" S'il y avait n hommes de talent dans une population de x millions, il y aura vraisemblablement 2 n hommes de talent dans une population de 2 x millions."
À cette affirmation de Huxley, deux morts dialoguant, Montaigne et Socrate, me font penser :
" Montaigne : J'aurois cru que tout étoit en mouvement , que tout changeoit, et que les siècles différents avaient leurs différents caractères, comme les hommes. En effet, ne voit-on pas des siècles savans, et d'autres qui sont ignorans ? N'en voit-on pas de sérieux et de badins, de polis et de grossiers ?
Socrate : Il est vrai.
Montaigne : Et pourquoi donc n'y auroit-il pas des siècles plus vertueux, et d'autres plus méchants ?
Socrate : Ce n'est pas une conséquence. Les habits changent, mais ce n'est pas dire que la figure des corps change aussi. La politesse ou la grossièreté, la science ou l'ignorance, le plus ou le moins d'une certaine naïveté, le genre sérieux ou badin, ce ne sont là que des dehors de l'homme, et tout cela change : mais le coeur ne change point, et tout l'homme est dans le coeur. On est ignorant dans un siècle, mais la mode d'être désintéressé ne viendra point. Sur ce nombre prodigieux d'hommes assez déraisonnables qui naissent en cent ans, la nature en a peut-être deux ou trois douzaines de raisonnables, qu'il faut qu'elle répande par toute la terre ; et vous jugez bien qu'ils ne se trouvent jamais nulle art en assez grande quantité pour y faire mode de vertu et de droiture.
Montaigne : Cette distribution d'hommes raisonnables se fait-elle également ? Il pourroit bien y avoir des siècles mieux partagés les uns que les autres.
Socrate : Tout au plus, il y auroit quelqu'inégalité imperceptible. L'ordre général de la nature a l'air bien constant."

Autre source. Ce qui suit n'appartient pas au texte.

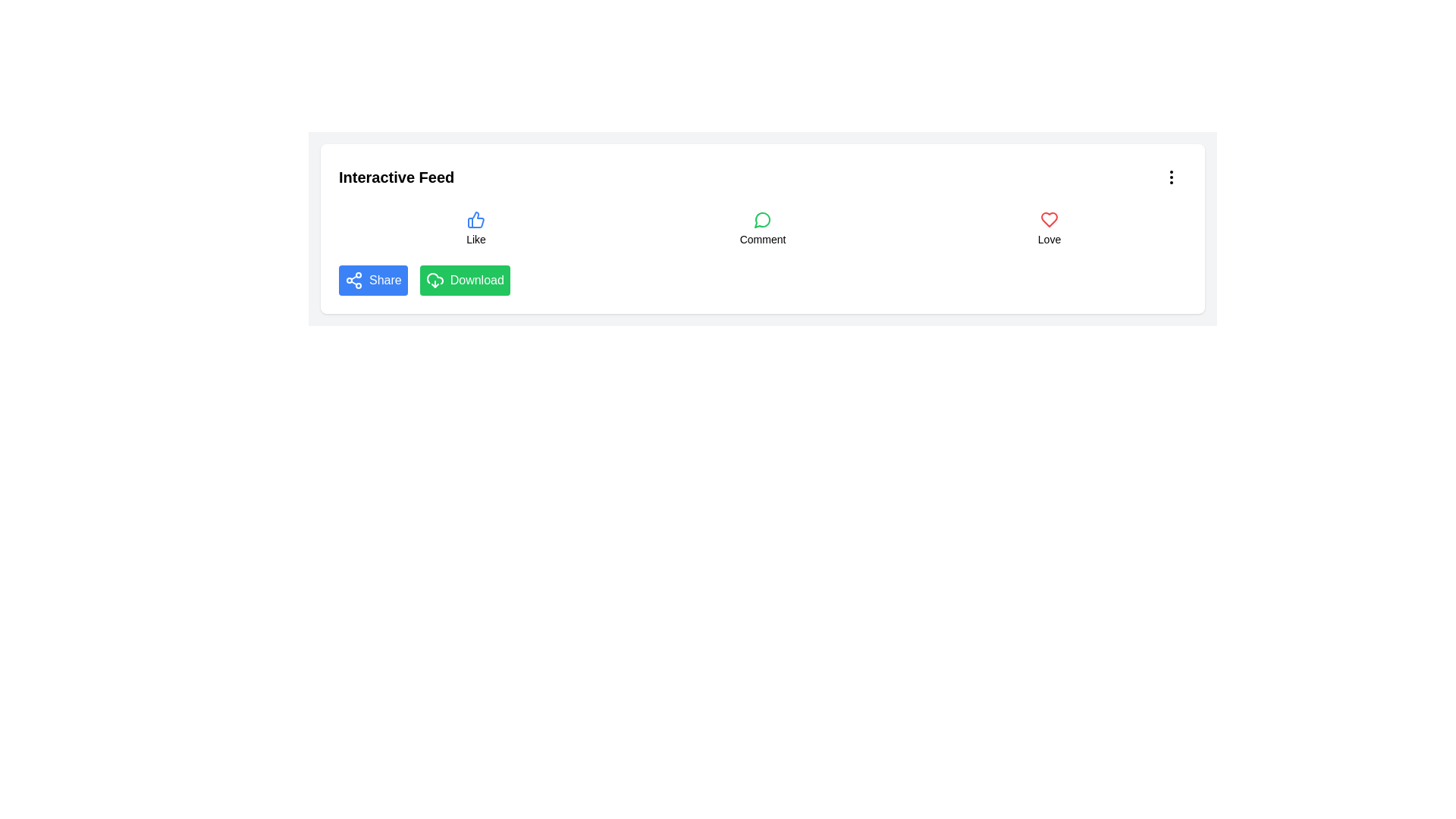 The width and height of the screenshot is (1456, 819). I want to click on the green speech bubble button labeled 'Comment', so click(763, 228).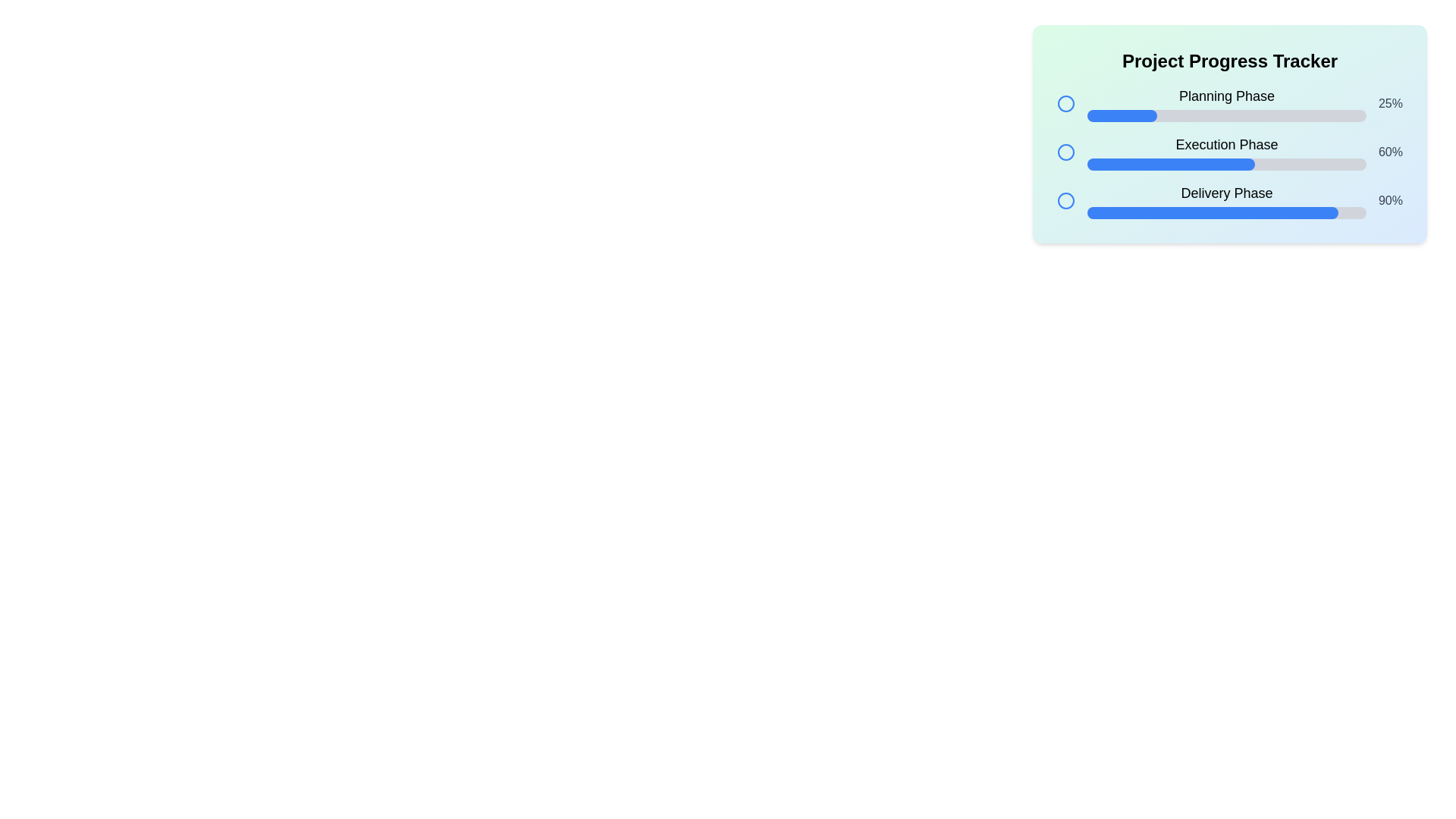 This screenshot has width=1456, height=819. I want to click on the progress bar of the 'Execution Phase' progress tracker item, so click(1230, 152).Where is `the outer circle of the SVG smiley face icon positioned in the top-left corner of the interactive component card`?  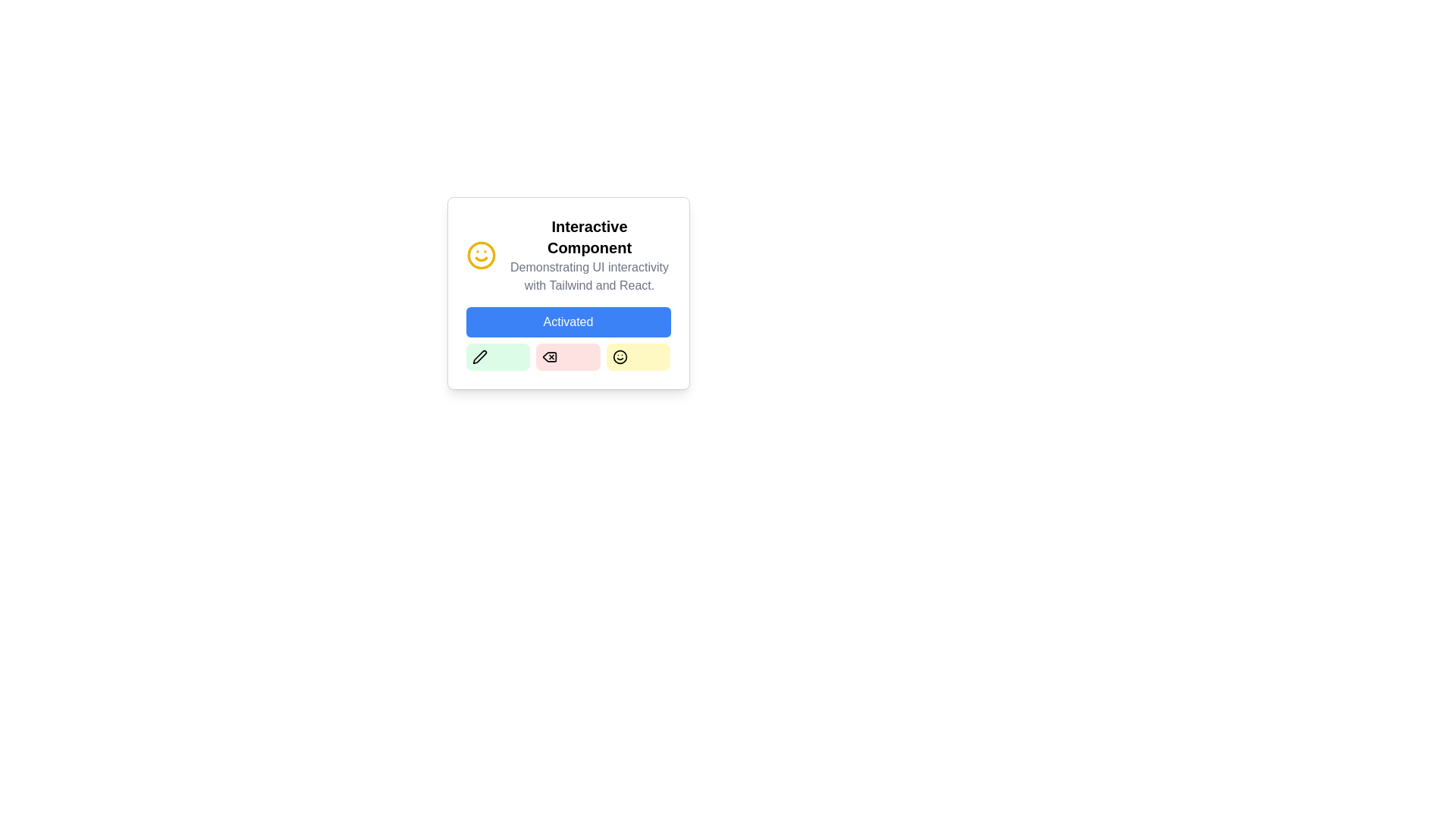
the outer circle of the SVG smiley face icon positioned in the top-left corner of the interactive component card is located at coordinates (620, 356). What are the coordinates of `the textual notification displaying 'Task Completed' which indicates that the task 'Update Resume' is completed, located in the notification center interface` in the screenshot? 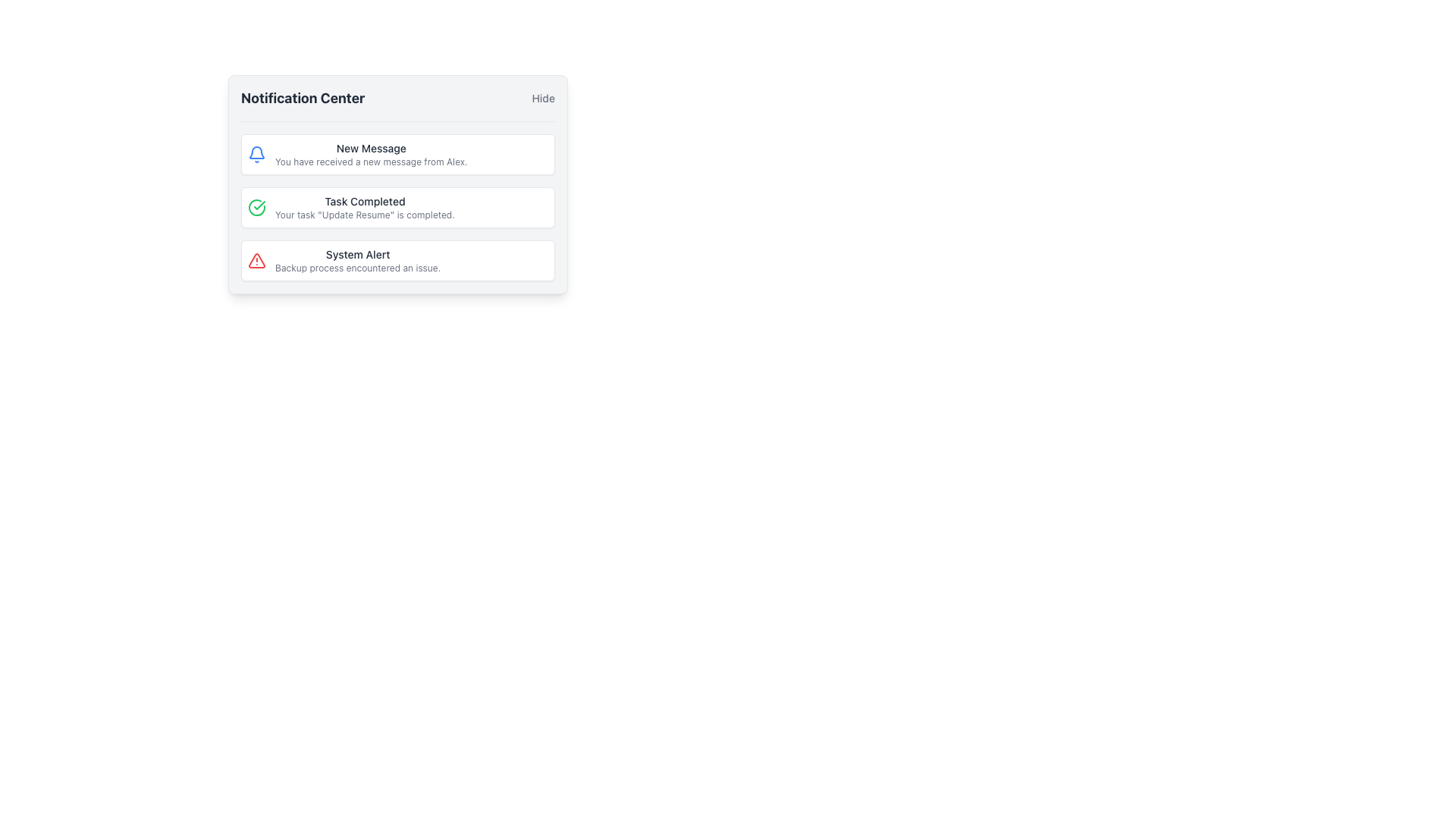 It's located at (365, 207).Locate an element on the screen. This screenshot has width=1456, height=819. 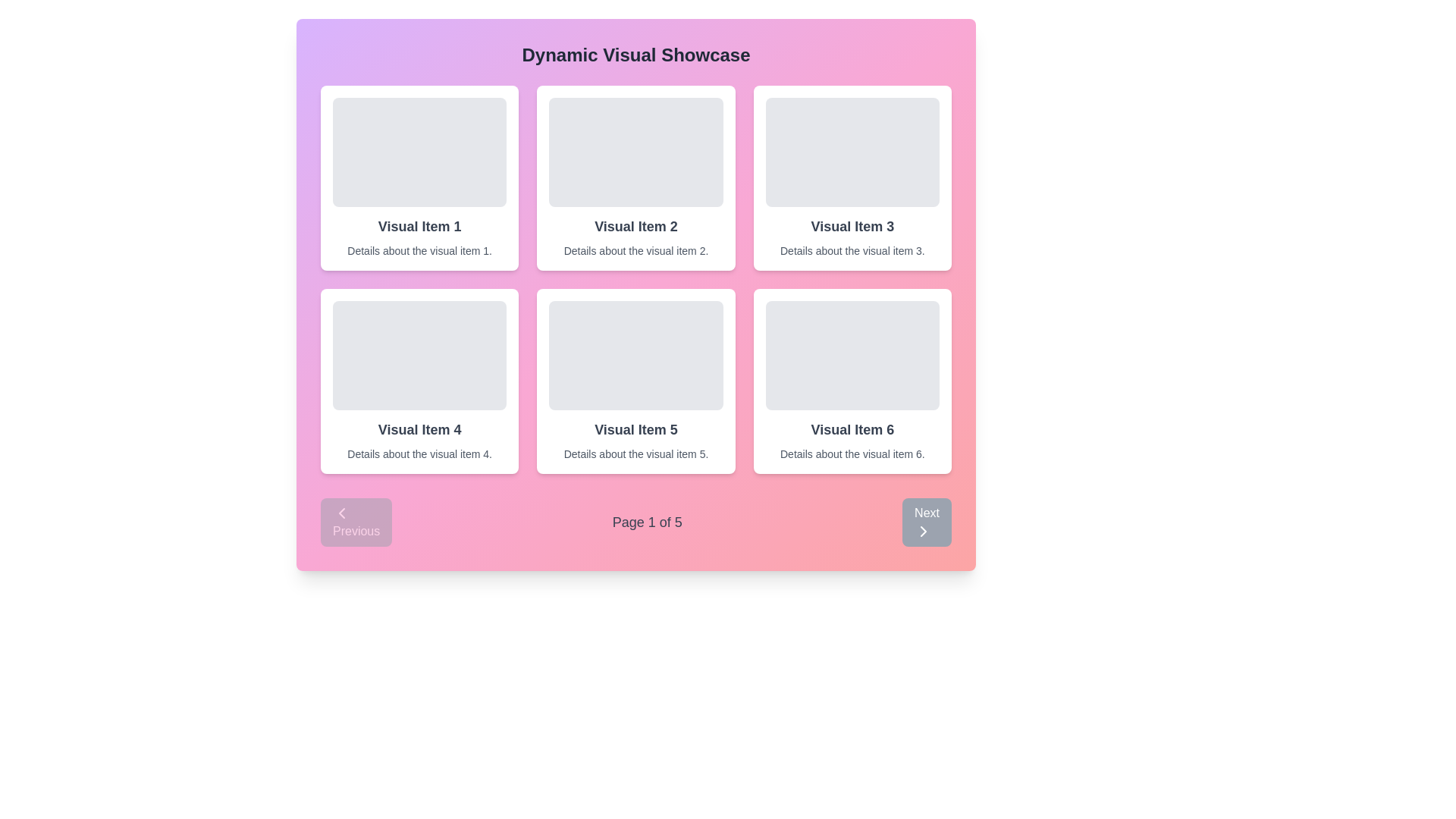
the visual placeholder element located in the card labeled 'Visual Item 2', which is positioned centrally in the middle row of the grid layout is located at coordinates (636, 152).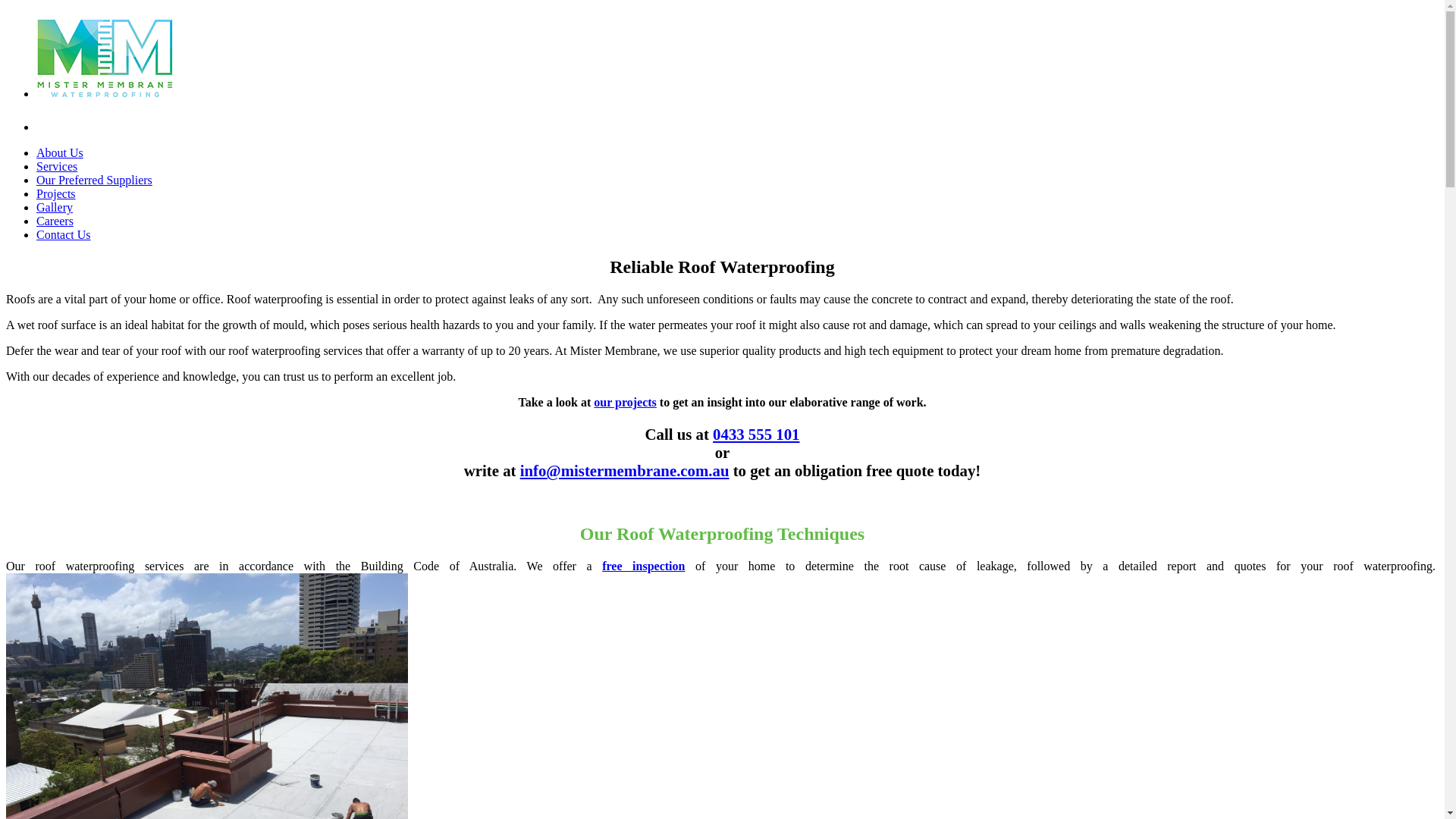 This screenshot has width=1456, height=819. What do you see at coordinates (59, 152) in the screenshot?
I see `'About Us'` at bounding box center [59, 152].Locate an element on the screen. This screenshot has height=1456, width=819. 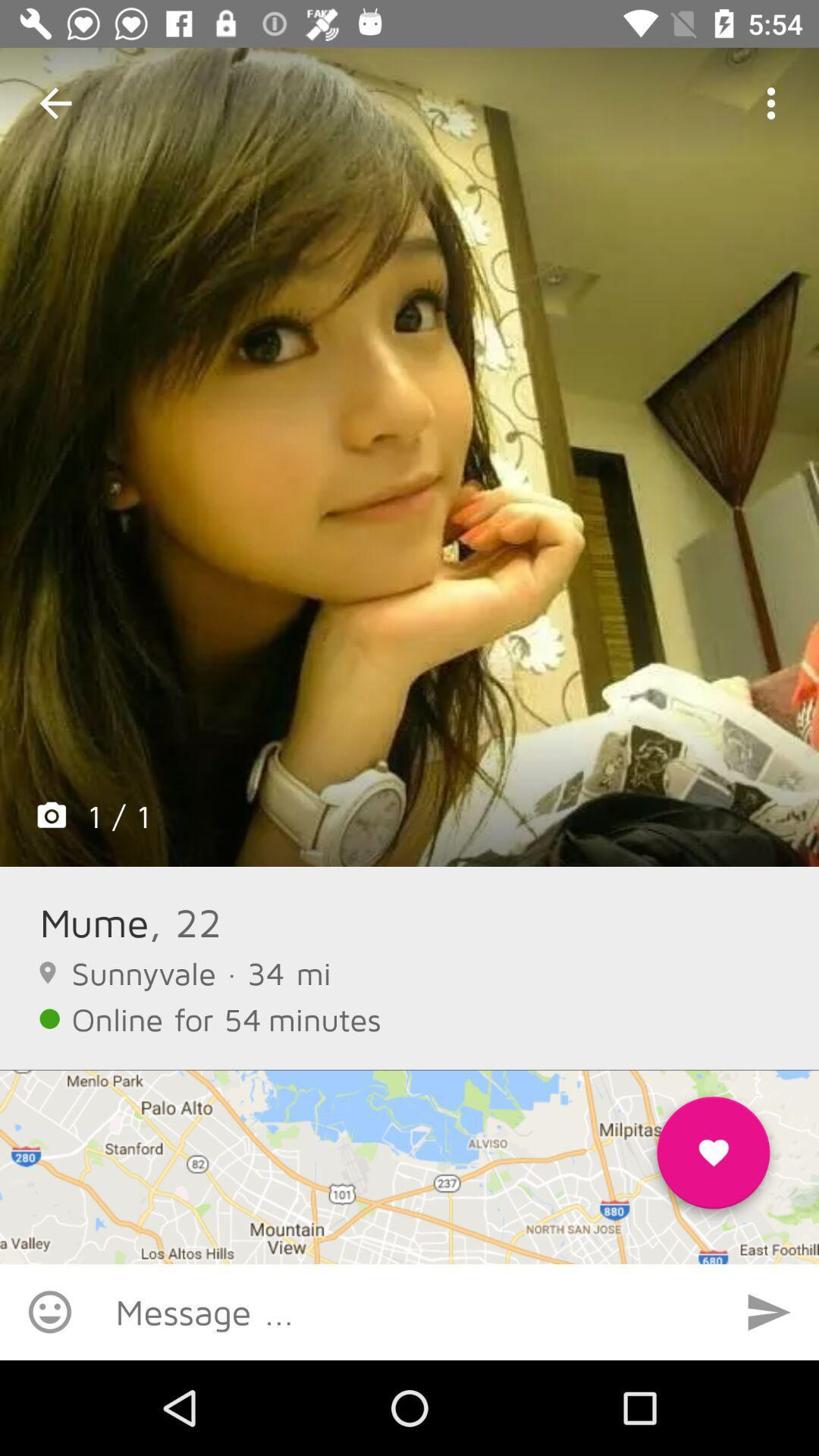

C'est le troisième dialogue des dialogues des morts anciens avec des modernes. Devançant Pascal Engel qui a pris pour modèle de son Épistémologie pour une marquise les Entretiens sur la pluralité des mondes habités de Fontenelle, ce dernier avait déjà dans ses Nouveaux dialogues de morts (1683) imité à sa manière les Dialogues des morts de Lucien.